The WHO had raised its alert to five on a scale of six, signalling that a pandemic was "imminent" after Mexico and the US showed sustained local transmission of the H1N1 virus.
Keiji Fukuda, acting assistant director-general of the global health body, said: "If countries had not been thinking about what to do in this kind of situation, the fact is we would have had much more confusion."
"In many ways, the severity would have been greater."
The WHO confirmed that the global death toll from the flu now stands at 61 after Costa Rica reported its first fatality and the US confirmed a third death.
Thailand's first two cases involved patients who had travelled to Mexico.
Finland also confirmed its first two cases on Tuesday while Cuba had earlier reported its first case in a Mexican student.
Cuba's health minsitry said the student was one of a group of 14 Mexicans studying in Havana, the capital, who were tested for the disease.

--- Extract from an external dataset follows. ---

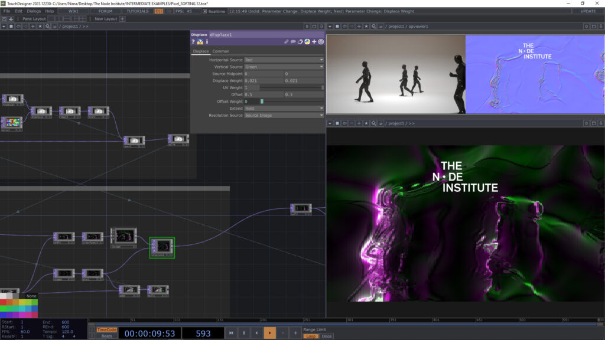Expand the Extend dropdown showing Hold
This screenshot has height=340, width=605.
(284, 109)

Canada also confirmed 40 new cases, bringing the total number recorded by national authorities there to 331.
Attention is now focused on China, where authorities confirmed that a 30-year-old man was hospitalised with the virus after arriving in the southwestern city of Chengdu on a flight from the US.
|China has ordered the stepping up of flu monitoring across the country [AFP]
"This is our country's first case of H1N1," Mao Qunan, a Chinese health ministry spokesman, said on Monday.
Beijing ordered the stepping up of flu monitoring nationwide on Tuesday and said it had found and isolated nearly all those who travelled on flights with the man.
Last week, officials in Hong Kong ended the quarantine of nearly 300 hotel guests and staff after a week under medical observation following a Mexican guest being confirmed with H1N1.
Health officials in the United States reported that the 2,600 confirmed cases across the country represented just the tip of the iceberg of actual infections.
Anne Schuchat, the interim deputy director at the Centres for Disease Control and Prevention, said: "Many states did not report over the weekend, so we expect a big jump in the number of cases tomorrow."
Most of the 5,251 laboratory-confirmed cases recorded by the WHO in some 30 countries have involved relatively mild symptoms and the virus has proved to be treatable with anti-viral drugs such as Tamiflu so far.
Roche, the Swiss drugs giant, has said that it was donating 5.65 million treatment courses of Tamiflu to help fight the outbreak.